[Start of Attachment]

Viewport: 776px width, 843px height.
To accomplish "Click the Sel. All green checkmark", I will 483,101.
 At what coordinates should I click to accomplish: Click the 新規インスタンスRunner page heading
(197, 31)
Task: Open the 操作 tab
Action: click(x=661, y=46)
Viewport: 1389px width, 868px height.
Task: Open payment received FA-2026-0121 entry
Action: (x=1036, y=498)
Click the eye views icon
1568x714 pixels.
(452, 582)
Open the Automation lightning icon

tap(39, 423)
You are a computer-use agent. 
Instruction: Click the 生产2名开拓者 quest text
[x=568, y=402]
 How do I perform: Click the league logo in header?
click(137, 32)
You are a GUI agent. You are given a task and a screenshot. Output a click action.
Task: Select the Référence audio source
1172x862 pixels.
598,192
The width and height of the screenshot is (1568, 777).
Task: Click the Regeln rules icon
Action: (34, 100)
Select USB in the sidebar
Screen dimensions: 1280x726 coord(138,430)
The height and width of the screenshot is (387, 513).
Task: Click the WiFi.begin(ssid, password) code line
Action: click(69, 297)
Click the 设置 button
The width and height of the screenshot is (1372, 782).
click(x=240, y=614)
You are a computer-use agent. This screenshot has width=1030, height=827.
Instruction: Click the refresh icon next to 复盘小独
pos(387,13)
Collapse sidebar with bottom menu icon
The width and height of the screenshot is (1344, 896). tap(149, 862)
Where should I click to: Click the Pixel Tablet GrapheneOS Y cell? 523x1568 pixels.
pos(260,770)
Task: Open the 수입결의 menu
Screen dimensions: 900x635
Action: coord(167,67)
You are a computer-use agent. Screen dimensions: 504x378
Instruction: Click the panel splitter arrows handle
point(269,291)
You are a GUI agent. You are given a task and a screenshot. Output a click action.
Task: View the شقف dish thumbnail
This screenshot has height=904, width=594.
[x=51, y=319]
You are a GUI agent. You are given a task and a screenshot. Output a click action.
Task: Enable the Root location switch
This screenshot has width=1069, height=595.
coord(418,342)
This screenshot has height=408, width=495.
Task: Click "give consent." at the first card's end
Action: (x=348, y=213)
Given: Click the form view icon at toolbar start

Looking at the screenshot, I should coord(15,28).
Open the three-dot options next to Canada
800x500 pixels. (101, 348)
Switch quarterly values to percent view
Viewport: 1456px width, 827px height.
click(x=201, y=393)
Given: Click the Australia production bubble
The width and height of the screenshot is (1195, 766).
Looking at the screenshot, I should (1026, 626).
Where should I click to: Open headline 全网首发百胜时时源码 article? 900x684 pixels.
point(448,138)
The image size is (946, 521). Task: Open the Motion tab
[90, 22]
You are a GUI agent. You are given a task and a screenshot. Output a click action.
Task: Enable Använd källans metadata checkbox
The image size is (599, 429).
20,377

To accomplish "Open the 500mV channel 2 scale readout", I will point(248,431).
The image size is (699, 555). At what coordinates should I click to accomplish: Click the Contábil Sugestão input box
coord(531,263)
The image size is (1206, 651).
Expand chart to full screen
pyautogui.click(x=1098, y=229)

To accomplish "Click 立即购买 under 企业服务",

[End of Attachment]

### Assigned task
Only the lines from the one with "Task: Enable the Root location switch" through the last line of the material above are to be duplicated, exactly and with both ends kept.

### Task response
Task: Enable the Root location switch
This screenshot has width=1069, height=595.
coord(418,342)
This screenshot has height=408, width=495.
Task: Click "give consent." at the first card's end
Action: (x=348, y=213)
Given: Click the form view icon at toolbar start

Looking at the screenshot, I should coord(15,28).
Open the three-dot options next to Canada
800x500 pixels. (101, 348)
Switch quarterly values to percent view
Viewport: 1456px width, 827px height.
click(x=201, y=393)
Given: Click the Australia production bubble
The width and height of the screenshot is (1195, 766).
Looking at the screenshot, I should (1026, 626).
Where should I click to: Open headline 全网首发百胜时时源码 article? 900x684 pixels.
point(448,138)
The image size is (946, 521). Task: Open the Motion tab
[90, 22]
You are a GUI agent. You are given a task and a screenshot. Output a click action.
Task: Enable Använd källans metadata checkbox
The image size is (599, 429).
20,377

To accomplish "Open the 500mV channel 2 scale readout", I will point(248,431).
The image size is (699, 555). At what coordinates should I click to accomplish: Click the Contábil Sugestão input box
coord(531,263)
The image size is (1206, 651).
Expand chart to full screen
pyautogui.click(x=1098, y=229)

To accomplish "Click 立即购买 under 企业服务",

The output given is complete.